On December 14, 2009, the federal government released a backgrounder announcing its intention to propose amendments to the Excise Tax Act (the “ETA”) that would explicitly exclude investment management services from the definition of “financial service” for GST/HST purposes. If passed, these amendments would have the effect of subjecting discretionary management fees to the full tax burden that will be imposed by the HST when it comes into effect on July 1, 2010 in the absence of any specific exemptions and/or rebates. Activities that would be considered to be investment management services under the proposed amendments include the full range of investment portfolio management and administration activities, such as:
- research, analysis and advice;
- determining and directing which assets or liabilities of an investment portfolio are to be acquired or disposed of; and
- acting to realize performance targets in respect of an investment portfolio.
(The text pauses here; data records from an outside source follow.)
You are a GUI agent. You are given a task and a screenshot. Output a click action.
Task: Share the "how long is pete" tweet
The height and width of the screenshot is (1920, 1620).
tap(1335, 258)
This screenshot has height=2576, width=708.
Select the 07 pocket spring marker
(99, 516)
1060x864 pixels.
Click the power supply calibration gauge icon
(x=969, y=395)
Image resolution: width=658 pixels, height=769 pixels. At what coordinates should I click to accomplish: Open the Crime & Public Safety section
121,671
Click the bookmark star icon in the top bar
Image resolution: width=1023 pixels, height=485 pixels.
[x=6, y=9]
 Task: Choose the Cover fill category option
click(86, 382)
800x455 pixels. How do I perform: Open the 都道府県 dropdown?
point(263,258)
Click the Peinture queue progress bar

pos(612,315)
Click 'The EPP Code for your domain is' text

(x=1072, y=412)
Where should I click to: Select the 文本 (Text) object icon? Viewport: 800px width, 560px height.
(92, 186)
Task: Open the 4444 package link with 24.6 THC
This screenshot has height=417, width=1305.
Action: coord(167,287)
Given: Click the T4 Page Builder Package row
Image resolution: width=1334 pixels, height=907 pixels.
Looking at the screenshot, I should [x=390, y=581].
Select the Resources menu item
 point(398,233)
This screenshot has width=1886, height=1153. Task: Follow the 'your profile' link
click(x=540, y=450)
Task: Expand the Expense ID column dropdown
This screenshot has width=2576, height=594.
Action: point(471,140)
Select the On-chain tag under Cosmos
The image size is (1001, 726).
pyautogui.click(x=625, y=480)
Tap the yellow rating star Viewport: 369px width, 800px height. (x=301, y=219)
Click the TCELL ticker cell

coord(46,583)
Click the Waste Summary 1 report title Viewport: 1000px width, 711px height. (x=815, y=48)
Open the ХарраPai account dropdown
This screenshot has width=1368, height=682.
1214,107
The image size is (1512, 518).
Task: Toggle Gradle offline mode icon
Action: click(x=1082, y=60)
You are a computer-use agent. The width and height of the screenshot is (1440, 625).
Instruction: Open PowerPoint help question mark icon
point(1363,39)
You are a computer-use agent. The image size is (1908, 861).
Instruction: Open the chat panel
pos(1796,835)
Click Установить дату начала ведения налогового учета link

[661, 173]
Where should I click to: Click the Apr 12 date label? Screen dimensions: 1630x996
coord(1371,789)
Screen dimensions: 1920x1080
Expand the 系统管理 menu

These amendments can be seen as the federal government’s response to the decision rendered by the Federal Court of Appeal in The Queen v. The Canadian Medical Protective Association on April 16, 2009, which upheld an argument made by The Canadian Medical Protective Association (the “CMPA”) that investment management services it had received did not constitute the provision of advice where the investment manager was given full discretion to buy, sell, hold and manage its investment portfolio. Instead, the activities at issue were considered by the Court to constitute “arranging for” the purchase and sale of securities and thus fell within the definition of “financial service”, which had the effect of exempting the services from the application of GST/HST. With the backgrounder released on December 14, 2009, the federal government has effectively announced its intention to legislatively reverse the findings in this case.
The proposed amendments would apply to any investment management services provided after December 14, 2009, as well as to any investment management services provided on or before December 14, 2009 where the service providers treated the services as taxable in charging, collecting or remitting GST/HST in respect of them. Thus, the only taxpayers that would avoid paying GST/HST on these types of services are ones where the investment manager has treated the services provided as exempt “financial services” and has invoiced the taxpayer for the services before December 15, 2009. Taxpayers who have paid GST/HST to investment managers and applied for a rebate of tax paid in error would be disadvantaged as the proposed amendments would allow the CRA to deny taxpayer applications for the rebate.
It is our understanding that very few investment managers have followed the CMPA decision that led to these proposed amendments, with most following the government’s published policy regarding the application of GST/HST to management fees. Unfortunately, this means that only a few taxpayers will win under the proposed amendments and the majority will be sadly disappointed.